Learn everything about Prosecco while Celebrating National Prosecco Week

Learn everything about Prosecco while Celebrating National Prosecco Week

Celebrate National Prosecco Week with Mionetto – July 19 to 25

How much do you know about Prosecco? If you are curious about this Italian wine and what makes it that special, this article is for you.

These are the links to each part of our content:

What is Prosecco?

Prosecco is a vine of ancient origins, even prior to the colonization of the Romans, which took place about 200 years before Christ, even if it is documented only from the last years of the Republic of Venice and therefore has lived in the Veneto hills for at least 300 years.

The first you need to remember, is these two regions in Northern Italy: Friuli Venezia Giulia and Veneto. They are the very East side of Northern Italy, and as advertisings in Italy say, Veneto is the region of Venice.

Learn everything about Prosecco while Celebrating National Prosecco Week 3

You might have heard that the real Prosecco is only the one from Veneto, which is also true, except that the first versions of this wine came from Friuli Venezia Giulia, and legit Prosecco can be from Friuli Venezia Giulia too. Friuli Venezia Giulia is the region of one of Italian most breathtaking cities, Trieste.

Canal Grande of Trieste
Photo by Arno Senoner on Unsplash

What makes a wine exceptional?

A wine, to be able to become exceptional, must be intimately connected to a production area, and to a specific tradition. So Prosecco, before being a wine, is above all a vine, and while a vine can be grown all over the world, Prosecco, to gain its outstanding results, must be from a specific area, where everything from the specific ground to the climate to the production’s procesess, contribute to its particular taste.

That can be one of the reasons why the vines of Conegliano Valdobbiadene, where this vine has reigned supreme for at least 300 years, have become so popular. 

Colline del Valdobbiadene
Photo by  Alberto Caliman on Unsplash

In 100 BC the centuriation [in Roman times, centuriation is the subdivision of the land of the public agro into squares, resulting in one hundred plots of two yugeri each- ed ] of the Treviso area around Treviso, Oderzo, Conegliano, Ceneda and Asolo had taken place, and the Roman colonists had planted the vines both in the hills and in the plains. 

It is not possible to establish a starting date for vine cultivation in the area of Conegliano Valdobbiadene, but some Latin poets passing through this area bear witness that more than 2000 years ago, vines were grown on the hills of Conegliano Valdobbiadene.
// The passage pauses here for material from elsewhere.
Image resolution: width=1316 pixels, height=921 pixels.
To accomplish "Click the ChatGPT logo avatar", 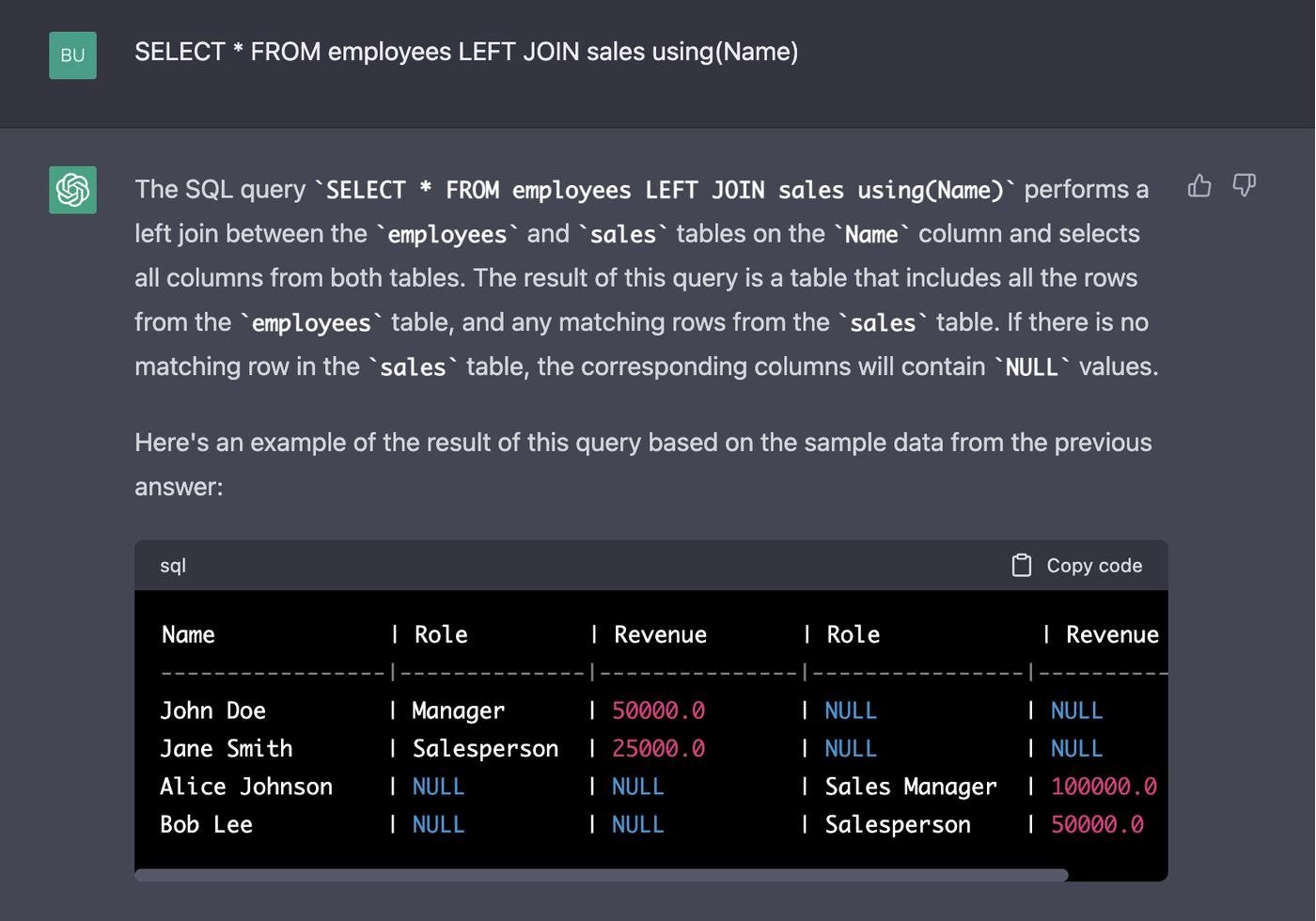I will pos(72,190).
The Conegliano Valdobbiadene area is represented by the hilly belt of the Marca Trevigiana which includes the municipalities of: Conegliano, Feletto, Refrontolo, Vittorio Veneto, Miane, Valdobbiadene, Vidor, Farra di Soligo, Pieve di Soligo and Susegana.
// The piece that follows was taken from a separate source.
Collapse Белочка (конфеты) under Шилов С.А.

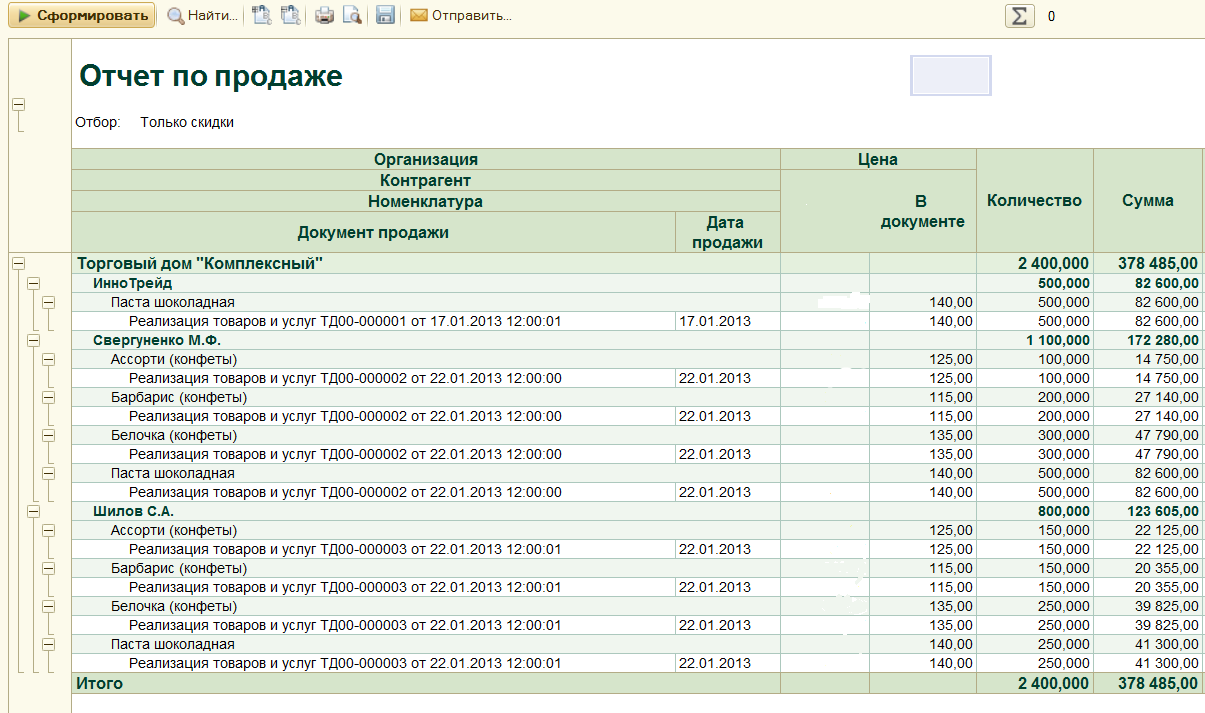48,606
Where does the name Prosecco come from?

It seems that the origins of Prosecco wine, with the name by which we know it today, date back to the end of the 16th century, when for the first time this name was given to the sparkling wine. 

Specifically, the definition is given to the castellum nobile wine Pucinum, identified with the castle of Prosecco, a Friulian municipality in the province of Trieste.

According to some written testimonies of the time, the “Pucinum” wine, Pucino, was already extremely popular in Roman times (so much so that Pliny the Elder talks about it in his Naturalis Historia, and it seems to have been the favorite wine of the Empress Livia, wife of Augustus). At the beginning of the 1500, Trieste declared that the Pucino was the father of their Ribolla, a local prestigious wine, and it was geographically identified, as said, with the castle of Prosecco, in order to distinguish it from other local, cheaper, and less exclusive wines, also named Ribolla.

Subsequently, between the end of the 1700s and the beginning of the 1800s, the Prosecco vine spread from the Friulian belt to the Venetian hilly one. 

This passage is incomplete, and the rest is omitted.